TASK INSTRUCTIONS = Among the records below, find the line that has "The image size is (573, 322)."; from there, give the lines again exactly, and stop after the line that has "214x161 pixels.".

Data extracted from a collection =
──────
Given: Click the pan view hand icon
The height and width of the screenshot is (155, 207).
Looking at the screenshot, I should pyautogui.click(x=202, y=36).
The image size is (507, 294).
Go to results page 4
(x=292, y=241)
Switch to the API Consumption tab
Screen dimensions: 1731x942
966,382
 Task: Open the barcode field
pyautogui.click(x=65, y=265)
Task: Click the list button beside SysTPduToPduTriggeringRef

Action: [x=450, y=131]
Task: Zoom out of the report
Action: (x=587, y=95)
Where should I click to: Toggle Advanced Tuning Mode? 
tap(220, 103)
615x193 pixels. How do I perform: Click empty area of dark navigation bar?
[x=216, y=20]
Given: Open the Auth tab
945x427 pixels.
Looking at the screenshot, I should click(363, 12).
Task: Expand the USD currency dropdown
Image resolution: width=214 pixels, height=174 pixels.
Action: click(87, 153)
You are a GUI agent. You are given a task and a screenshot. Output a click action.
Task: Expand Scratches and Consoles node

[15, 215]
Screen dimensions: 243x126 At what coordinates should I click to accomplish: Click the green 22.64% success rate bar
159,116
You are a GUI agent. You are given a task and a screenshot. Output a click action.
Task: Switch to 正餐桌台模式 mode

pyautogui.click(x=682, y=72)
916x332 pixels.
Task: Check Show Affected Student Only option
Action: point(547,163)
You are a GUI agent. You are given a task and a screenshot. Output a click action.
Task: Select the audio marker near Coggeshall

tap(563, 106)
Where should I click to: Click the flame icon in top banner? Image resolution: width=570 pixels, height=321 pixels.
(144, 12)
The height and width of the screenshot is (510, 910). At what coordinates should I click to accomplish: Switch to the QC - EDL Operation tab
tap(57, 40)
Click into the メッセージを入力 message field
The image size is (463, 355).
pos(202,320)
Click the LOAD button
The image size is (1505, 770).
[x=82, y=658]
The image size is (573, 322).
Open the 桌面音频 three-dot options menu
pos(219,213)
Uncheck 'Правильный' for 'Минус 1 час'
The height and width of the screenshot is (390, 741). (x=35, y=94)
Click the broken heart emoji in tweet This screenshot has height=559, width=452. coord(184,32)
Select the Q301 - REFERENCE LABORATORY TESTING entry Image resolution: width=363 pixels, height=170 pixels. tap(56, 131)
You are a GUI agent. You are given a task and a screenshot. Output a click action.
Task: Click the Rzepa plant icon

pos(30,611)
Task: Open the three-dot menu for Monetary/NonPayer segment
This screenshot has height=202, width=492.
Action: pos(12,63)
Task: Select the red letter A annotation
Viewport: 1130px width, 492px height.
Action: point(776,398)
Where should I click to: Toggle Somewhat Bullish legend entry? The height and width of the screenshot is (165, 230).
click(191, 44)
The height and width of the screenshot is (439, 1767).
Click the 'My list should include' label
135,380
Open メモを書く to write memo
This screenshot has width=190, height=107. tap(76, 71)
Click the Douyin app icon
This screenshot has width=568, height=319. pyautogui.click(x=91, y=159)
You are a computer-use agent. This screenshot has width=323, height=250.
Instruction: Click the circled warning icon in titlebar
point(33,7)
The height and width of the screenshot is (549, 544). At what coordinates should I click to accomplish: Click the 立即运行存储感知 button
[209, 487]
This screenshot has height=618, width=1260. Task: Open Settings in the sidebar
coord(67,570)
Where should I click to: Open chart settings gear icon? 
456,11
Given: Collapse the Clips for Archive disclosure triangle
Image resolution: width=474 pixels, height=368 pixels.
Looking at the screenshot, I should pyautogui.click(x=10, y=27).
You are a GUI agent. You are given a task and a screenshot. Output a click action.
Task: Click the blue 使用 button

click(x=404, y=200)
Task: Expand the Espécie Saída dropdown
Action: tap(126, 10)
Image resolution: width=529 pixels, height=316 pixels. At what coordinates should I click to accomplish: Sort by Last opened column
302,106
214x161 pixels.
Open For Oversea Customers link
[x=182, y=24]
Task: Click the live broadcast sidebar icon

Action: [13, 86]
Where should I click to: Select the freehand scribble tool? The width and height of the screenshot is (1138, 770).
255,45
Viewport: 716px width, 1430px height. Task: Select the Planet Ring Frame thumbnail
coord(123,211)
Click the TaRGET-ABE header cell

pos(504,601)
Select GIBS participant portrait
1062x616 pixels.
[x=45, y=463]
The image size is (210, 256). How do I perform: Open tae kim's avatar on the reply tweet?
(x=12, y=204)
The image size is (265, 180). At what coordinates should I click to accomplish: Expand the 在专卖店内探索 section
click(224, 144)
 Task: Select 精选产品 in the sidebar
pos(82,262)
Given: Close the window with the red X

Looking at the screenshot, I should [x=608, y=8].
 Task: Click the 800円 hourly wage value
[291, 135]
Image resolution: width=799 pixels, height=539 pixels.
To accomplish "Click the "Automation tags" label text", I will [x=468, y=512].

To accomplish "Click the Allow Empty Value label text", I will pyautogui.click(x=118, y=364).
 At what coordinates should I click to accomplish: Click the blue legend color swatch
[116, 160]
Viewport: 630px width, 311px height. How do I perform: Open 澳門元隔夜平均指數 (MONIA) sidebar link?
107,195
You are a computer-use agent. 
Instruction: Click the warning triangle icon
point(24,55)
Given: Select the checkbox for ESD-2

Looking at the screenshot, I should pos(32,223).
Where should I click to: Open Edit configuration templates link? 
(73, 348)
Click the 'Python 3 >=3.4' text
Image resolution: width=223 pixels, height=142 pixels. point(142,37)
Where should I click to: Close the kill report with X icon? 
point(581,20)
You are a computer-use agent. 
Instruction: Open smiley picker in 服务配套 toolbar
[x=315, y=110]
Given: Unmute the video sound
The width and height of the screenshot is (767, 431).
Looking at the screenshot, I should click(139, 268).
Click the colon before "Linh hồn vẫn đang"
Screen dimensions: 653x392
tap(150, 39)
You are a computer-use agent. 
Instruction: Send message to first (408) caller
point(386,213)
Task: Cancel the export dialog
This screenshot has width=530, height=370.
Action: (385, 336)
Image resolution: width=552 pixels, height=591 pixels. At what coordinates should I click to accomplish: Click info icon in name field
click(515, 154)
──────
EXERCISE SOLUTION =
The image size is (573, 322).
Open the 桌面音频 three-dot options menu
pos(219,213)
Uncheck 'Правильный' for 'Минус 1 час'
The height and width of the screenshot is (390, 741). (x=35, y=94)
Click the broken heart emoji in tweet This screenshot has height=559, width=452. coord(184,32)
Select the Q301 - REFERENCE LABORATORY TESTING entry Image resolution: width=363 pixels, height=170 pixels. tap(56, 131)
You are a GUI agent. You are given a task and a screenshot. Output a click action.
Task: Click the Rzepa plant icon

pos(30,611)
Task: Open the three-dot menu for Monetary/NonPayer segment
This screenshot has height=202, width=492.
Action: pos(12,63)
Task: Select the red letter A annotation
Viewport: 1130px width, 492px height.
Action: point(776,398)
Where should I click to: Toggle Somewhat Bullish legend entry? The height and width of the screenshot is (165, 230).
click(191, 44)
The height and width of the screenshot is (439, 1767).
Click the 'My list should include' label
135,380
Open メモを書く to write memo
This screenshot has width=190, height=107. tap(76, 71)
Click the Douyin app icon
This screenshot has width=568, height=319. pyautogui.click(x=91, y=159)
You are a computer-use agent. This screenshot has width=323, height=250.
Instruction: Click the circled warning icon in titlebar
point(33,7)
The height and width of the screenshot is (549, 544). At what coordinates should I click to accomplish: Click the 立即运行存储感知 button
[209, 487]
This screenshot has height=618, width=1260. Task: Open Settings in the sidebar
coord(67,570)
Where should I click to: Open chart settings gear icon? 
456,11
Given: Collapse the Clips for Archive disclosure triangle
Image resolution: width=474 pixels, height=368 pixels.
Looking at the screenshot, I should pyautogui.click(x=10, y=27).
You are a GUI agent. You are given a task and a screenshot. Output a click action.
Task: Click the blue 使用 button

click(x=404, y=200)
Task: Expand the Espécie Saída dropdown
Action: tap(126, 10)
Image resolution: width=529 pixels, height=316 pixels. At what coordinates should I click to accomplish: Sort by Last opened column
302,106
214x161 pixels.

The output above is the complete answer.